▶ Dataset records
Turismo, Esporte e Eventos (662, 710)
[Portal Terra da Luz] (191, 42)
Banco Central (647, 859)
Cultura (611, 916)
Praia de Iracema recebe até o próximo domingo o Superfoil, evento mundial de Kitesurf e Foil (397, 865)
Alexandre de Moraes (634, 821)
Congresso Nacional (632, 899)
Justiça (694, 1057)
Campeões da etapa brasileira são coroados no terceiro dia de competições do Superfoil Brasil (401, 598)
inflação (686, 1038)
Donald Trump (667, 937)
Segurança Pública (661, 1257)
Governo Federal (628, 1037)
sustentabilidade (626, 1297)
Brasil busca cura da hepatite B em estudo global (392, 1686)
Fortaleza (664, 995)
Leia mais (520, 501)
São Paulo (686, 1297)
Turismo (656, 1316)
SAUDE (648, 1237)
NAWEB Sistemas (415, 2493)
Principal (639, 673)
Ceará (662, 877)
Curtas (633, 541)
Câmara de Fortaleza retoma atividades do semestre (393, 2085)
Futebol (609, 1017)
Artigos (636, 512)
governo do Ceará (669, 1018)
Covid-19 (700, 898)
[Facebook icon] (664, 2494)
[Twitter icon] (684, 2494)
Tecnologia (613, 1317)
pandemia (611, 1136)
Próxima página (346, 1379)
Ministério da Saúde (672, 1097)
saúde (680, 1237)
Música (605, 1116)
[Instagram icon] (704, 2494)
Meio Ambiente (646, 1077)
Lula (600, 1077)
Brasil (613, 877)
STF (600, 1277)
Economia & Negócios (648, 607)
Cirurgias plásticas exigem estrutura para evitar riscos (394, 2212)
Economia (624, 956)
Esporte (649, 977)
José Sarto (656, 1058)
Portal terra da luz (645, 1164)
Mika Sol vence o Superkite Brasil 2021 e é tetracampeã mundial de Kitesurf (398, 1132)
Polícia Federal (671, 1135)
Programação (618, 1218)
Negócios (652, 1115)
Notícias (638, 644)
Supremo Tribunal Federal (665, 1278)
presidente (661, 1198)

...

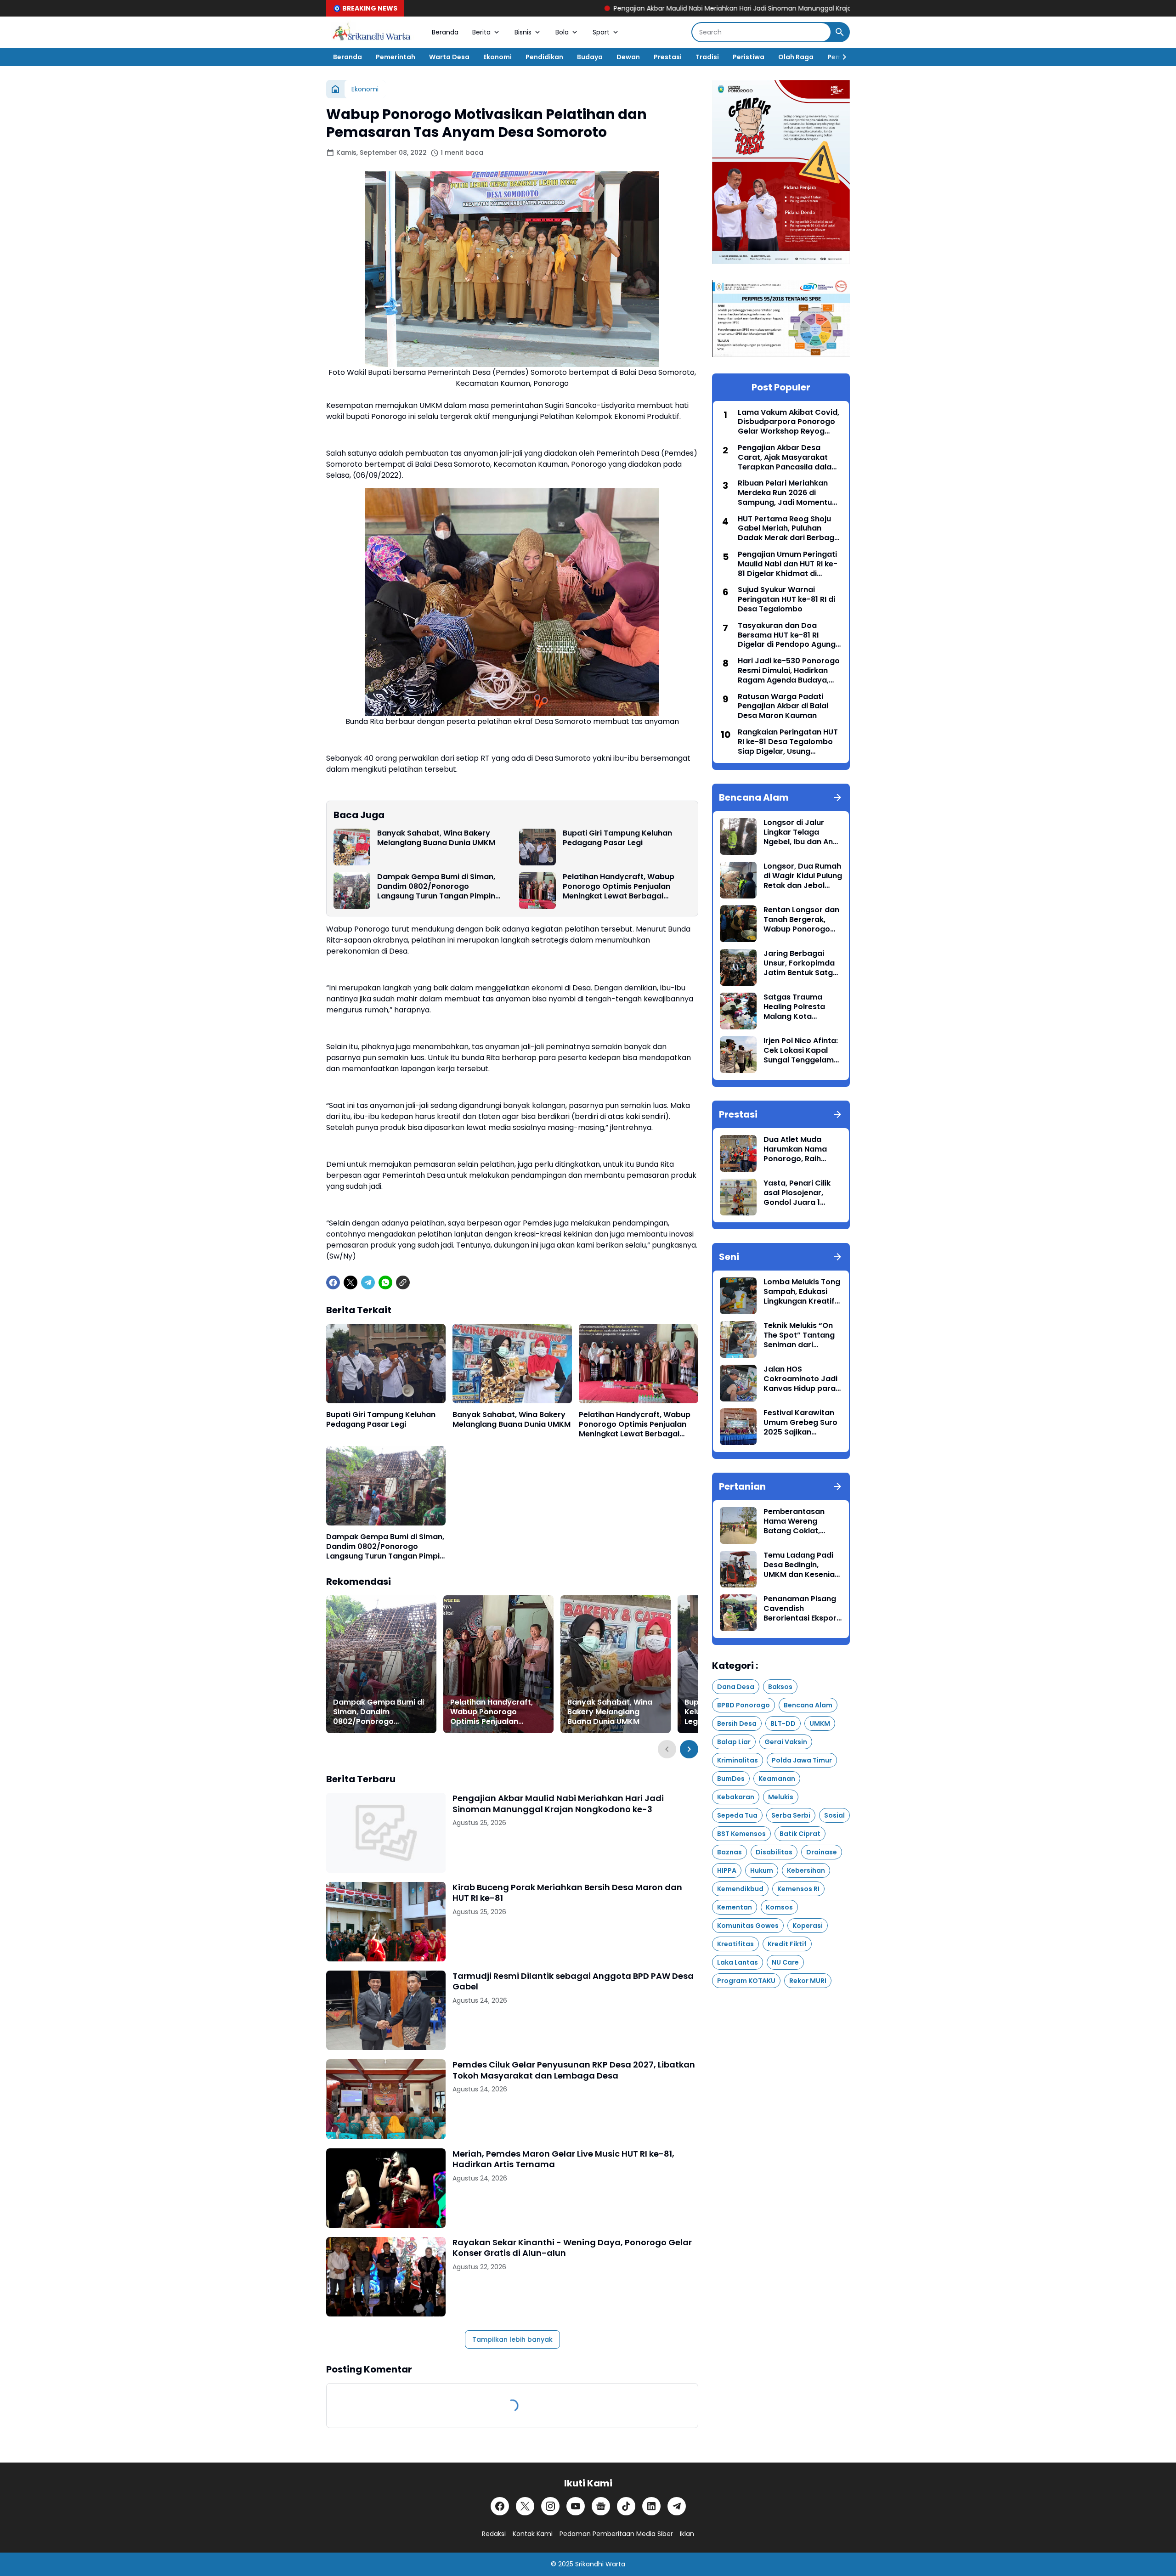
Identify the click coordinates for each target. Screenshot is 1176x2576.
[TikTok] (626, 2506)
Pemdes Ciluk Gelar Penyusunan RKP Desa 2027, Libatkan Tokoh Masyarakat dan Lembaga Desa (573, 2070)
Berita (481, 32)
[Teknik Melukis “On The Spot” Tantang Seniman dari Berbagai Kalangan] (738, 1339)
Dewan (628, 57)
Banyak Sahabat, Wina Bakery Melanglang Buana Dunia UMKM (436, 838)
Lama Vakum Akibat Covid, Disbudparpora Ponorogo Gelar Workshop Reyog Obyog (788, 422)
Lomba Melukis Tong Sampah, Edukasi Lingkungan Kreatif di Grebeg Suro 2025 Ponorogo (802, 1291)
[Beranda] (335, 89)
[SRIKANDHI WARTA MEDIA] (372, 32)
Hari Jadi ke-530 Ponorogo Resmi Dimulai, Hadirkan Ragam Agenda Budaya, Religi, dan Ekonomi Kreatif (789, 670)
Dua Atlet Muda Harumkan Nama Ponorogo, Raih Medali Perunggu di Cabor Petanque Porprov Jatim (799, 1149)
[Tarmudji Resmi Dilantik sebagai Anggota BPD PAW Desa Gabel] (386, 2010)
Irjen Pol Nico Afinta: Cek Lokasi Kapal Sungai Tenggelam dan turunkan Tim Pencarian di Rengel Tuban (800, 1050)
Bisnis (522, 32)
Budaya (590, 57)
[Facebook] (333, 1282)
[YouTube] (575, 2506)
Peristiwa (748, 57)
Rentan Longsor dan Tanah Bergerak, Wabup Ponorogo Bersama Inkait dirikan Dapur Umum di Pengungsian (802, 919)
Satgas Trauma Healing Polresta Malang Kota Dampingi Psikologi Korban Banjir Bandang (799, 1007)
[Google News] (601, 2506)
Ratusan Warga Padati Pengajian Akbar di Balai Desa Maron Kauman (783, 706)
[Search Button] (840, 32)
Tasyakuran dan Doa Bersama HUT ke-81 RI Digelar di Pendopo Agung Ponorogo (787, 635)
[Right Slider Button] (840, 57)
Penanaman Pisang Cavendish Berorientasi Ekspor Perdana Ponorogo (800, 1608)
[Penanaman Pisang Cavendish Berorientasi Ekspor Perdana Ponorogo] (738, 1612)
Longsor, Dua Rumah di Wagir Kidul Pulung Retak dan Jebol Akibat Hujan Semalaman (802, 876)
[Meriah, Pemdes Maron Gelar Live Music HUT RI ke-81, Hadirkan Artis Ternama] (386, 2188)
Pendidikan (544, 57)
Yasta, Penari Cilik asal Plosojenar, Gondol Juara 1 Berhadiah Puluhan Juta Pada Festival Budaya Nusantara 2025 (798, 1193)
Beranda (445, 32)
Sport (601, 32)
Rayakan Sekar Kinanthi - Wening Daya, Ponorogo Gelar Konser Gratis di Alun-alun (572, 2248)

▶ Directions for this task
The lines to copy are those above that contain the string "Budaya".

▶ Solution below
Hari Jadi ke-530 Ponorogo Resmi Dimulai, Hadirkan Ragam Agenda Budaya, Religi, dan Ekonomi Kreatif (789, 670)
Budaya (590, 57)
Yasta, Penari Cilik asal Plosojenar, Gondol Juara 1 Berhadiah Puluhan Juta Pada Festival Budaya Nusantara 2025 (798, 1193)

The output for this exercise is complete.